Pergunta: O senhor consegue descrever o cortiço, como eram os cômodos, se tinha muita gente morando?
Resposta:
Os cômodos eram quarto, cozinha e o banheiro era coletivo. Como eu era muito pequeno, não lembro direito, mas acho que eram dez famílias morando. As casinhas eram uma encostada na outra. Não me lembro direito.
Pergunta: A sua família era o senhor, seu pai e sua mãe. O senhor tinha irmãos?
Resposta:
Eu tinha 4 anos e meu irmão tinha 1 ano e pouco. Depois nasceram mais dois irmãos e uma irmã. Meu irmão, o segundo, faleceu. Meu irmão Domingos era barbeiro e morreu num acidente no Rio de Janeiro. Minha primeira profissão, eu comecei a trabalhar com 13 anos de idade, foi como farmacêutico, auxiliar de farmácia. Meu pai queria ter um médico na família e como eu era o mais velho, fui ser médico, mas tive de começar na farmácia, que era um bom começo. Com 13 anos eu trabalhava na farmácia, varrendo o chão, lavando vidros e com 15 ou 16 anos já comecei a aplicar injeção. Na verdade, tinham as cobaias, primos, primas, tias, avó. Primeiro no músculo, depois na veia. Naquele tempo também se fazia muitas fórmulas, como agora, mas naquele tempo era diferente. A gente preparava na farmácia as fórmulas.

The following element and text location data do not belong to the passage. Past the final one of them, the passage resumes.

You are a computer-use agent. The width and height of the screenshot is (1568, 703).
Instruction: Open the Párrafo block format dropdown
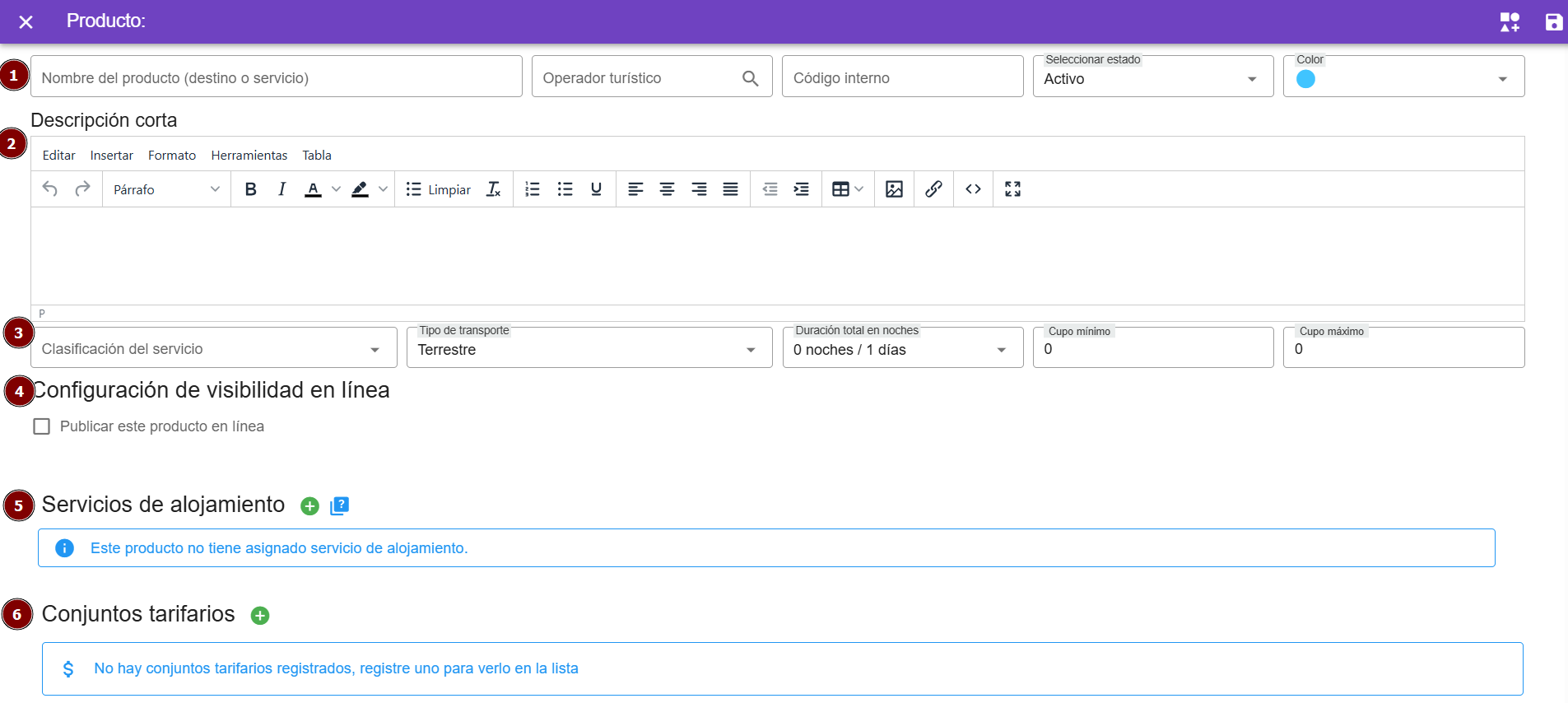[166, 189]
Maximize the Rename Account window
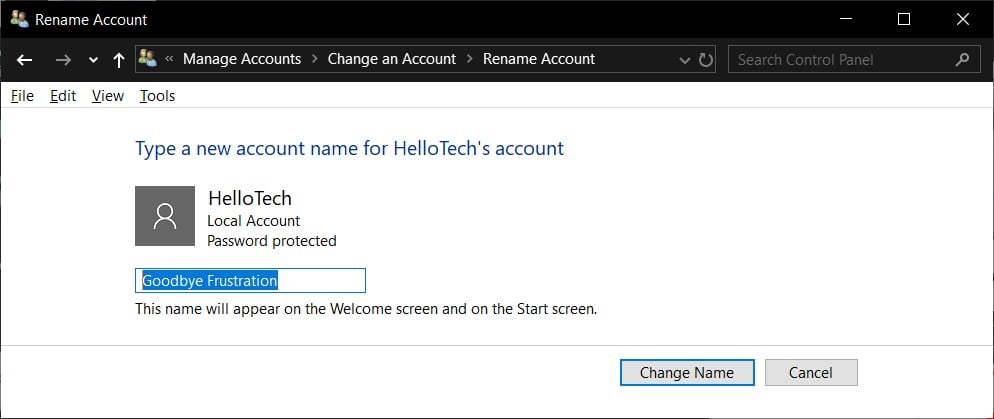 [x=904, y=18]
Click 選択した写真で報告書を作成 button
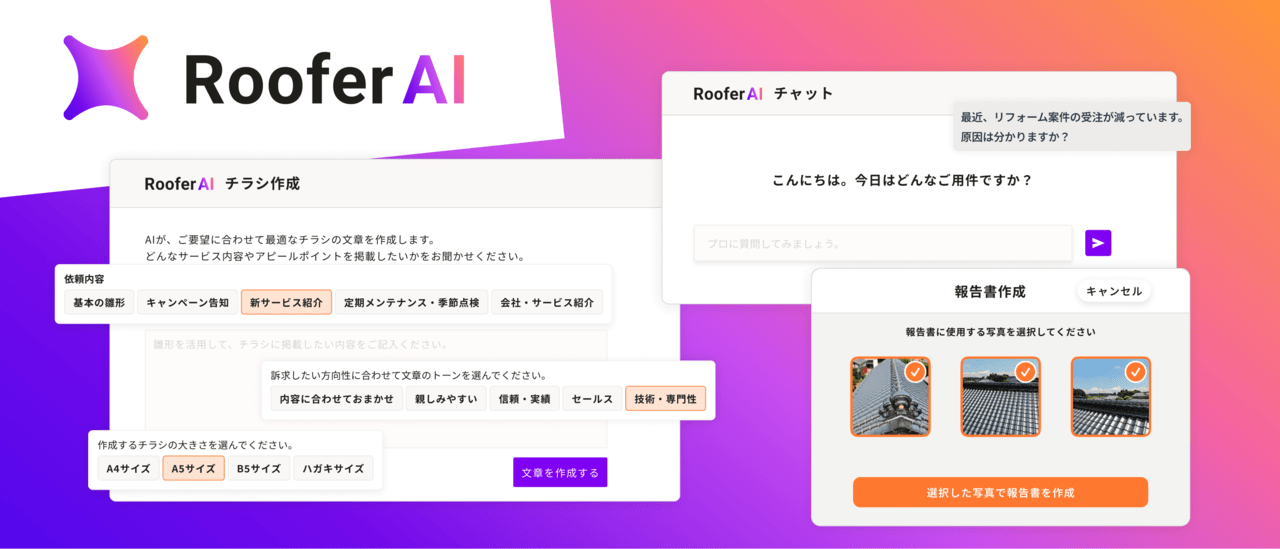 point(1000,493)
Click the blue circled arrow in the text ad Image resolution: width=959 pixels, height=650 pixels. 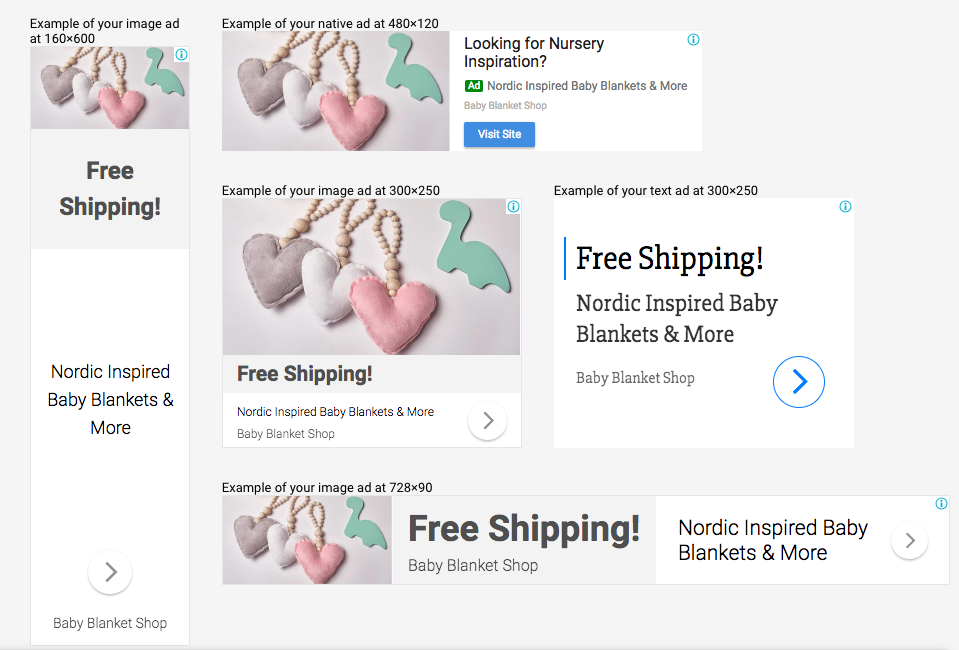pyautogui.click(x=799, y=382)
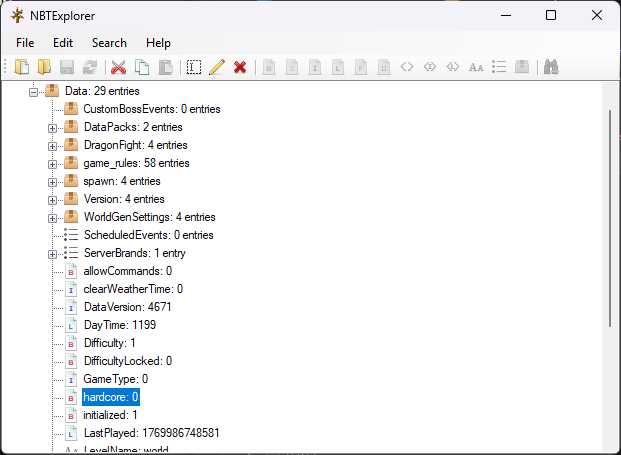The width and height of the screenshot is (621, 455).
Task: Click the vertical scrollbar thumb
Action: tap(609, 215)
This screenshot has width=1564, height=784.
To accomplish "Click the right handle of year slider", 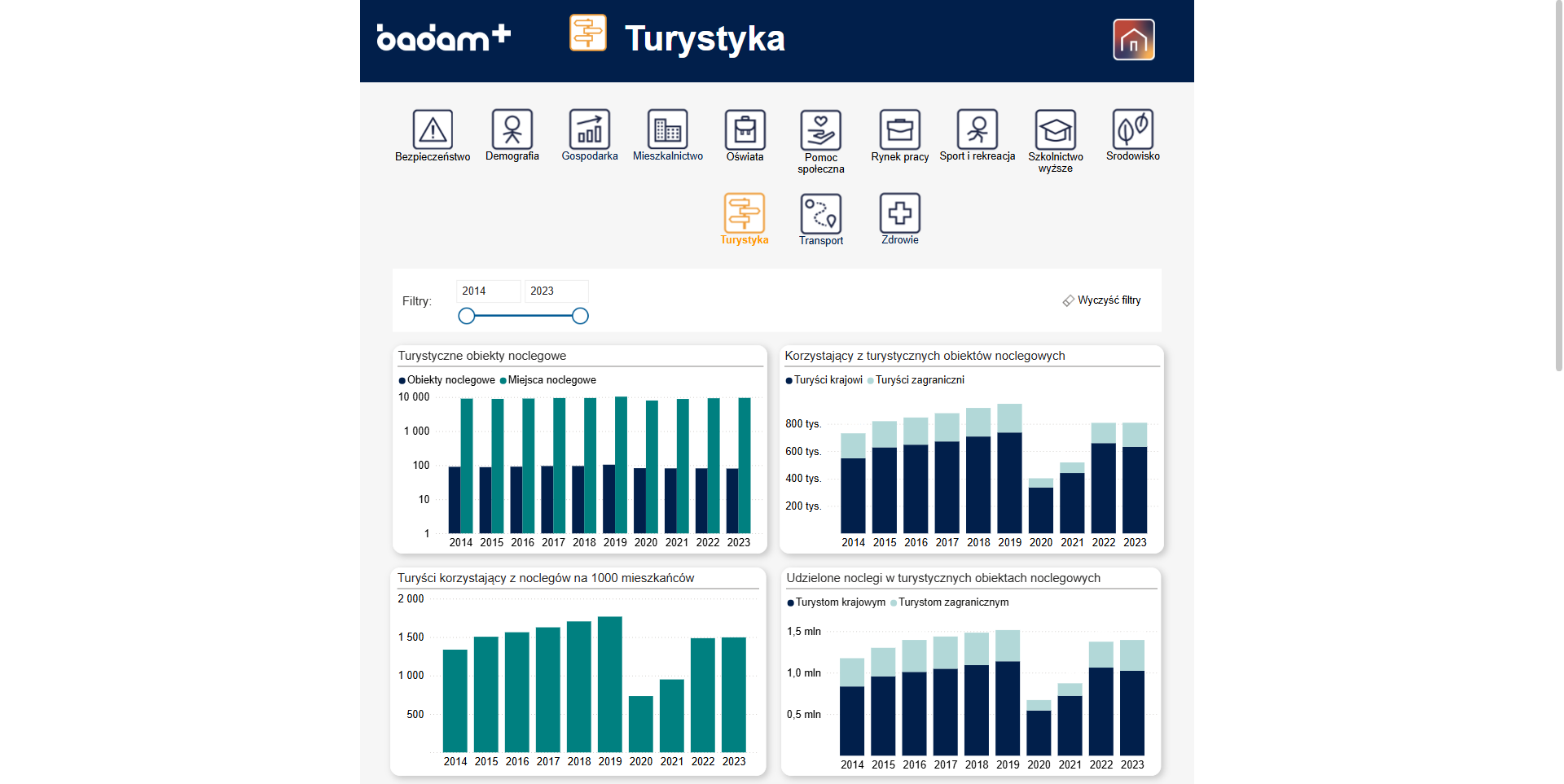I will point(580,316).
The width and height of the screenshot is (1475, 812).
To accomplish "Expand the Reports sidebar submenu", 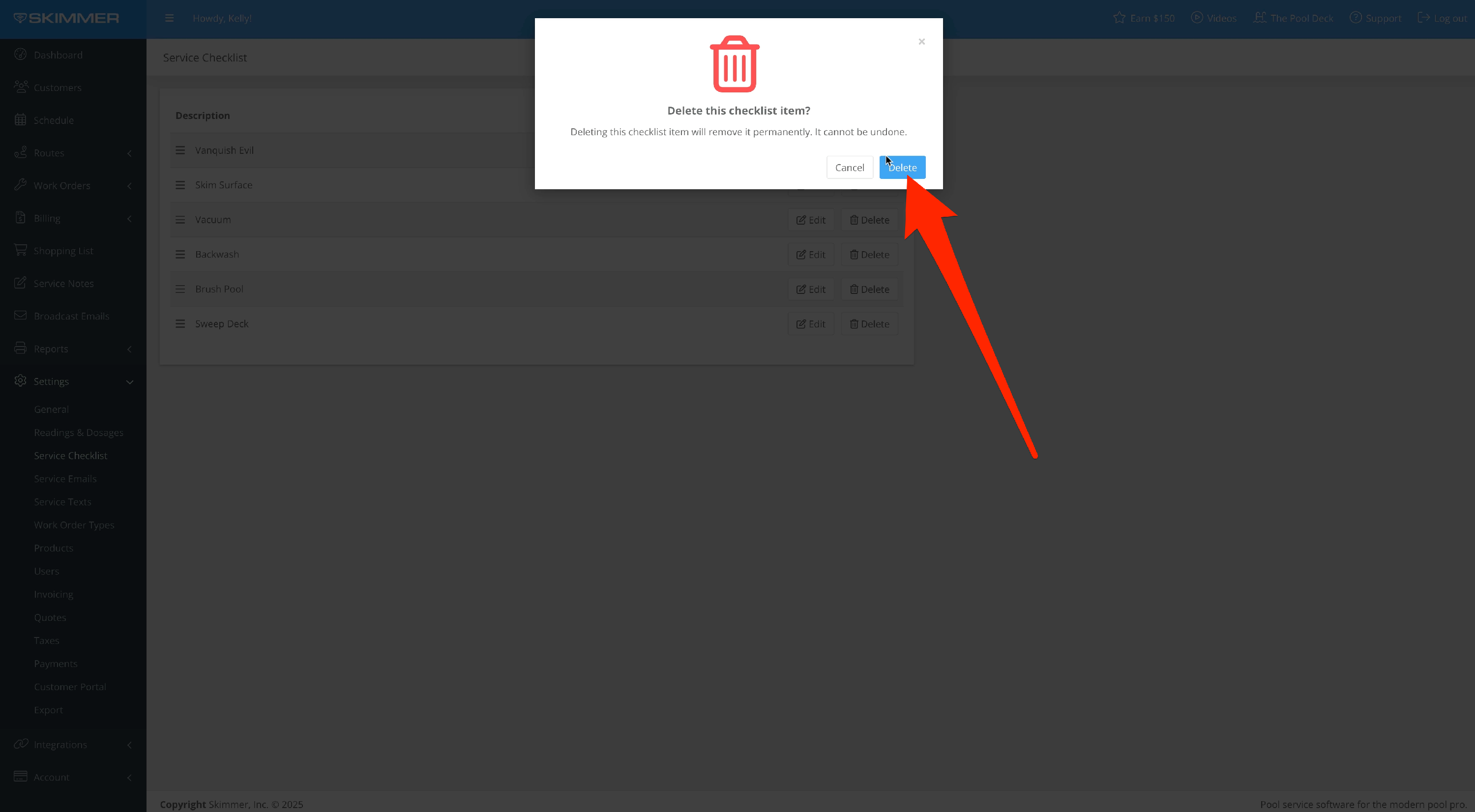I will pyautogui.click(x=129, y=348).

Pergunta: Onde era a farmácia que o senhor trabalhou?
Resposta:
Em Santo André, foi na farmácia Santa Luzia. O primeiro dono era o Orlando Ferrari. Teve vários donos. A farmácia ficava na Praça Almeida Júnior. Depois que saí de lá fui trabalhar em várias farmácias. No Ipiranguinha tinha a Farmácia Martins, trabalhei com Ernesto Farias, que era uma pessoa antiga na cidade, era quase um médico. Ele receitava remédios. Tinha o Pedrinho Milaré era também uma espécie de veterinário. Ele gostava muito de cavalos, tinha cavalos, então ele aprendeu a mexer em cavalos, vacas, cachorros. Depois de um tempo cheguei até a comprar uma farmácia em sociedade, mas não deu muito certo, vendi. Fiquei sozinho um tempo, e quando estava quase abrindo falência, resolvi vender e mudar de profissão. Foi quando vendi e trabalhei na indústria metalúrgica. Primeiro na Rhodia, como auxiliar. Fiquei lá uns seis meses.
Pergunta: Como era manipular o remédio naquele tempo, como vocês faziam?
Resposta:
Tinha um equipamento que chamava graus, e outro que não lembro o nome onde a gente socava. Tinha a fórmula que o médico prescrevia ou o próprio farmacêutico criava, xaropes e tal.
Pergunta: E na Rhodia Química como era?
Resposta:
Eu não trabalhava com remédios. Era em outra área. Era química, mas não farmacêutica. Eu fiquei pouco tempo.
Pergunta: O senhor trabalhou na produção ou nos escritórios?
Resposta:
Nos escritórios. Depois fui trabalhar em escritórios de empresas. Trabalhei na General Eletric e na Elevadores Otis. E foi na Elevadores Otis que comecei a escrever.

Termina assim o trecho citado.